Tasks and exercises »
[1] In the advertising discussion below, reproduce the passage word for word, beginning at the words "Distinctiveness is the" and stopping after "moment of need.".
[2] List the three things that, according to the advertising discussion below, every ad must accomplish.
[3] Answer each item from the advertising discussion below:
(a) How much greater is the impact of auditory information than that of visual information?
(b) How much higher is the impact of auditory and visual cues combined than that of nothing at all?
(c) What odds does Chris say you do not want when your brand is chosen by a dice roll?

Distinctiveness is the red dress in that sea of gray in the Matrix movie. Distinctive can be a variety of visual and auditory cues, with auditory information holding a 5 times greater impact than a visual. And the two combined together, a 6 times higher impact than nothing at all. So, the key to real distinction is that not only recall your name when the buying trigger is pulled, but they rank you above the others in that moment of need.

Chris: Yeah. No matter what category and what business you're in, ultimately, what you need to do is give people a reason, why you? Why should I choose your brand? Now, whether it is a brand that is truly differentiated, if I'm looking for a Lager, I want a Lager to taste like a Lager, right? I'm looking for something that is very much the same.

But I still need a reason to choose your Lager over another Lager. And so, maybe, that's another distinction. Maybe that's what your brand stands for. Maybe it's the things that it sponsors. Maybe it's the way the bottle is styled. I don't know what it is, you were always looking for a reason why you? And those reasons why this table stakes things that everybody talks about, it can't be refreshing, right? That is by definition not a distinction or a differentiation. But you cannot exist without some reason to pick you versus the ones that I don't pick. You don't want it to be a dice roll or your odds are 1 in 6.

Mick: I'd say, distinction is number two of the three things that every ad must accomplish. Number one, get noticed. Number two, get noticed for something specific. Number three, get noticed for something that matters. And when you consider that, we've discussed this before in previous episodes, most advertising is rubbish. So, simply getting noticed already beats almost everyone.

Getting noticed for something specific is better than that. But when we're putting together an advertising campaign, we're actually trying to take it to that third level of getting noticed for something that matters to the consumer. Something where the consumer would say, you know what, maybe I can go with you.

Chris: I like the aspect of that. You put a little hesitation in there, and that's actually crucial too. We have this conversation all the time about being transactional versus relational, and people probably default to transactional, and you got the lowest price? Cool. Until you raise the issue of, well, who's going to stand behind that guarantee?

Stored data
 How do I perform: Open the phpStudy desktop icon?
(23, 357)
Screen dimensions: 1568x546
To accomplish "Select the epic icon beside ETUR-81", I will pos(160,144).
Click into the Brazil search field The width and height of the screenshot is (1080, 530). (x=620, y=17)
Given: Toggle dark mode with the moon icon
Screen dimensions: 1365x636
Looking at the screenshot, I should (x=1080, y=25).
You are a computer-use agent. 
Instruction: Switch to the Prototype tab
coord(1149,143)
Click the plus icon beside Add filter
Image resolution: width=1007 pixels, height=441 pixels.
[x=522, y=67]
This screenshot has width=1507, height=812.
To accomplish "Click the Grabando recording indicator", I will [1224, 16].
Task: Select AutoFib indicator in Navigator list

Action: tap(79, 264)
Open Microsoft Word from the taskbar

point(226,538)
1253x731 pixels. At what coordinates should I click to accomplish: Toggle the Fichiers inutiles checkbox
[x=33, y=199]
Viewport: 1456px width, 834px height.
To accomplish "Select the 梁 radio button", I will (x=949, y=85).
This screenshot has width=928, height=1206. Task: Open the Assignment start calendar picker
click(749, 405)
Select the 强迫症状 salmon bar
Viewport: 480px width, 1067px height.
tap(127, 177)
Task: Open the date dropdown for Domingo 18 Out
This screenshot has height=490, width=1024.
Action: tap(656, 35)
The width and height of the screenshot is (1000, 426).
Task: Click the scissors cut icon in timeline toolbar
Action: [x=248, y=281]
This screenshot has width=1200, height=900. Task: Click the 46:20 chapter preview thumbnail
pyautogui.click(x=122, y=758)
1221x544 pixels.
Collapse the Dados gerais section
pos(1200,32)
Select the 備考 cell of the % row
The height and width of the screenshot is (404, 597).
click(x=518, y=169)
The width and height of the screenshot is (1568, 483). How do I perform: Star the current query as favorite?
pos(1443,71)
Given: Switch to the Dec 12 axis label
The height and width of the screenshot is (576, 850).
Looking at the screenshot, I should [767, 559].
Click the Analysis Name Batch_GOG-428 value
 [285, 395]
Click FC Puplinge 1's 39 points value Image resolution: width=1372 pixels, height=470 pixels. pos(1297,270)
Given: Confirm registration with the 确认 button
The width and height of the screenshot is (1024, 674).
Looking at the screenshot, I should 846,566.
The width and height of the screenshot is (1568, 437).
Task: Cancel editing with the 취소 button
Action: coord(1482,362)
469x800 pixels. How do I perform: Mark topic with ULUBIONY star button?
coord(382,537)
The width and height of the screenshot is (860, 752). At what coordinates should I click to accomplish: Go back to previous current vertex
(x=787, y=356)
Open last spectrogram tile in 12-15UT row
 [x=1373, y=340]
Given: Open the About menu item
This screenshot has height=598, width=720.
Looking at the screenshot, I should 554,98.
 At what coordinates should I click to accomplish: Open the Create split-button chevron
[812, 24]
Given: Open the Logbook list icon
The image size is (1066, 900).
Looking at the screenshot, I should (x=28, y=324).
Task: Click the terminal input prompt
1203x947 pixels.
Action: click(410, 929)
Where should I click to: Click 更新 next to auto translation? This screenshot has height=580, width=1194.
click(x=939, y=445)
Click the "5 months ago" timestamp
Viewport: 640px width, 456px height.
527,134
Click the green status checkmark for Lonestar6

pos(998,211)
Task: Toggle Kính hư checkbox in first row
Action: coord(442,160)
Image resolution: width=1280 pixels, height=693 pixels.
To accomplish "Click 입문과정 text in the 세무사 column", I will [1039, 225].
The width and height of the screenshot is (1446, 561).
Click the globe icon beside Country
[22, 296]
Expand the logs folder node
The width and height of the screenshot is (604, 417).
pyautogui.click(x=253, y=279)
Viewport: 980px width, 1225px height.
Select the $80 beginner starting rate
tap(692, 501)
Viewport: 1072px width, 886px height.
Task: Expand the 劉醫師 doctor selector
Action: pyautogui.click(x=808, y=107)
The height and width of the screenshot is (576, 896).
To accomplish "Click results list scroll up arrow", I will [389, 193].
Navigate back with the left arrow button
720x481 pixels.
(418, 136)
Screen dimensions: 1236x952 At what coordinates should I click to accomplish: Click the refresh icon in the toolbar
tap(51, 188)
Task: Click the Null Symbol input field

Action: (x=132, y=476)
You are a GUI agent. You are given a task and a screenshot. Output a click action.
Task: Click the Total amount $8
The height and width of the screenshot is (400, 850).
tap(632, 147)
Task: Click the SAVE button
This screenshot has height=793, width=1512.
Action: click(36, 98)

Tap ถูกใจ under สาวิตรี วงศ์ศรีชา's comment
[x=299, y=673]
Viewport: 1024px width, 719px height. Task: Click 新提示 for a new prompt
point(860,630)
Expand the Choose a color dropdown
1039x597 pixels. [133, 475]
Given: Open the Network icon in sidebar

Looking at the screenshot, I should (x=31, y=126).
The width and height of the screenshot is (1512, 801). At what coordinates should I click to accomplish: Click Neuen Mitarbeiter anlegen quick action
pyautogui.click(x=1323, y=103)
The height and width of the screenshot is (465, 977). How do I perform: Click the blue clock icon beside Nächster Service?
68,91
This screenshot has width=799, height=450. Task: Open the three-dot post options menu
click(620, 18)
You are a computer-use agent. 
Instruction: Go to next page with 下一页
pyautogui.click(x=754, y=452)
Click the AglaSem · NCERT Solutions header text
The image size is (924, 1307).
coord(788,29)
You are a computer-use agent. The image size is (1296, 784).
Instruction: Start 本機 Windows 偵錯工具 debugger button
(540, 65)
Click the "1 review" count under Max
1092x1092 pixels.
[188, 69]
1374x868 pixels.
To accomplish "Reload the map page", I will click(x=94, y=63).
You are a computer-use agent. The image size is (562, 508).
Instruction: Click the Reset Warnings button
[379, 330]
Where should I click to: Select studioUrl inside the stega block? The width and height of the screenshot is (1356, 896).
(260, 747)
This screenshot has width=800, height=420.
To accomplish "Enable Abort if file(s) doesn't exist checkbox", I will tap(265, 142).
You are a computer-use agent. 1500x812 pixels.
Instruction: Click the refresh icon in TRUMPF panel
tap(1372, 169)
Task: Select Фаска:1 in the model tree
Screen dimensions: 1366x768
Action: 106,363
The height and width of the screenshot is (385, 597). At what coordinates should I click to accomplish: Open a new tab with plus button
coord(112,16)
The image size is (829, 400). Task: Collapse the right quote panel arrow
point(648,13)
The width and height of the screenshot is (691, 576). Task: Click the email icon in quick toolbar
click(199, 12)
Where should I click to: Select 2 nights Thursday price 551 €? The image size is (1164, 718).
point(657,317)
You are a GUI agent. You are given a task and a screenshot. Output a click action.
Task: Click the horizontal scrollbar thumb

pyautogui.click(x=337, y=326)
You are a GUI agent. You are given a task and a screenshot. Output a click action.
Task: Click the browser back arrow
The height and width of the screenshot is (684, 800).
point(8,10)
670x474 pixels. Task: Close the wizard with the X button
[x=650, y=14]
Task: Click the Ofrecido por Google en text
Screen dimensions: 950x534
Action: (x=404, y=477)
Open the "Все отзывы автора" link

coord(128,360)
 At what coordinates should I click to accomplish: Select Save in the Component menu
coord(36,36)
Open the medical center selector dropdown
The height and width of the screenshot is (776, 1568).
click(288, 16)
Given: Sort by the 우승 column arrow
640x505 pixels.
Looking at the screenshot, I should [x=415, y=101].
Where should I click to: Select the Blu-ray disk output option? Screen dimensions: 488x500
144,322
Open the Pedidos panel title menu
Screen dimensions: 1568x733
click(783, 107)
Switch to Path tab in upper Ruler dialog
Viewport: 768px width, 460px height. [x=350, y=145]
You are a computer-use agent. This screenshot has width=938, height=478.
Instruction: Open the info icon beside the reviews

Exercise results »
[1]
Distinctiveness is the red dress in that sea of gray in the Matrix movie. Distinctive can be a variety of visual and auditory cues, with auditory information holding a 5 times greater impact than a visual. And the two combined together, a 6 times higher impact than nothing at all. So, the key to real distinction is that not only recall your name when the buying trigger is pulled, but they rank you above the others in that moment of need.

[2]
1. Get noticed.
2. Get noticed for something specific.
3. Get noticed for something that matters.

[3]
(a) 5 times greater
(b) 6 times higher
(c) 1 in 6